# GIVEN RECORDS:
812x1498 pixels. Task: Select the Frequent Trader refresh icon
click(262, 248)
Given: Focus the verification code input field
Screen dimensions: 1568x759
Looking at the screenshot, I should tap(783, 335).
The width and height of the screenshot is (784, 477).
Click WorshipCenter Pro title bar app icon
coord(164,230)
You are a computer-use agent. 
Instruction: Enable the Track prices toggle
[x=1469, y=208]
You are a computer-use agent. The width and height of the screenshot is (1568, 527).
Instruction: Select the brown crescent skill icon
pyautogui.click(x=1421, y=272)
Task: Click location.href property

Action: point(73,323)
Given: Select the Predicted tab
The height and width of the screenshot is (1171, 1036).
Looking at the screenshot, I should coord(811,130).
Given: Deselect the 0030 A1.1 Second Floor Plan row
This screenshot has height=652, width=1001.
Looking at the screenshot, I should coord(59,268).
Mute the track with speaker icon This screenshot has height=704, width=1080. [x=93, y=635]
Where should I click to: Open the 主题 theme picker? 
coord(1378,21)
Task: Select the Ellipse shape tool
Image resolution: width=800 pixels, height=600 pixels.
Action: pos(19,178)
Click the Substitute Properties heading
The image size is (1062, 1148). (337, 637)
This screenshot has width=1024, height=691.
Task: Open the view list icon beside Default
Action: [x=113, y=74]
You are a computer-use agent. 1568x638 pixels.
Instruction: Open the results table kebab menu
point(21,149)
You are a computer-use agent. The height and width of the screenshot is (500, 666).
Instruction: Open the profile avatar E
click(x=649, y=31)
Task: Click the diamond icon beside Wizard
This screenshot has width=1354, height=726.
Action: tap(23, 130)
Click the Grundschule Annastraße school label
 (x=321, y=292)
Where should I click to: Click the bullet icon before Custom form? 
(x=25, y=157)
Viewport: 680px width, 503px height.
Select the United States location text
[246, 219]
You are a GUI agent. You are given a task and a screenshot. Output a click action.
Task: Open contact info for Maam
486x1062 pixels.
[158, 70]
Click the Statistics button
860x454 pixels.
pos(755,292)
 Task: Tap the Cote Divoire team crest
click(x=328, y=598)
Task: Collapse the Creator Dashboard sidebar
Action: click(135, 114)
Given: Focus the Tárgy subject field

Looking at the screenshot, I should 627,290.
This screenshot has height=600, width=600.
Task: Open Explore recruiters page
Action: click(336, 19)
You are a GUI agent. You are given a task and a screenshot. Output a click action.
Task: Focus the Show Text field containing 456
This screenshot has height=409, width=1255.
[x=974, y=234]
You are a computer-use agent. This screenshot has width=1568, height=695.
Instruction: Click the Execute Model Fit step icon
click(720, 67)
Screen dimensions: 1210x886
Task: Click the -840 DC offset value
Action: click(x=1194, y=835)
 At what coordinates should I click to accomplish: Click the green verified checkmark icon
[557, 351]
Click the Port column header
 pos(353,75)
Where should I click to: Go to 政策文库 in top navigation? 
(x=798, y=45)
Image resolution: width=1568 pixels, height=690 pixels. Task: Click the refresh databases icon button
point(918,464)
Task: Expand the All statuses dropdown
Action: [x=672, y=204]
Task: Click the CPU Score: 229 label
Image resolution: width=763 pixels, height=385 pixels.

# TRY IT:
Return, in full, every line of these entries that holds "agent".

# OUTPUT FOR THIS EXERCISE:
You are a computer-use agent. 
You are a computer-use agent. The width and height of the screenshot is (1568, 527).
You are a computer-use agent. 1568x638 pixels.
You are a computer-use agent. The height and width of the screenshot is (500, 666).
You are a GUI agent. You are given a task and a screenshot. Output a click action.
You are a GUI agent. You are given a task and a screenshot. Output a click action.
You are a computer-use agent. This screenshot has width=1568, height=695.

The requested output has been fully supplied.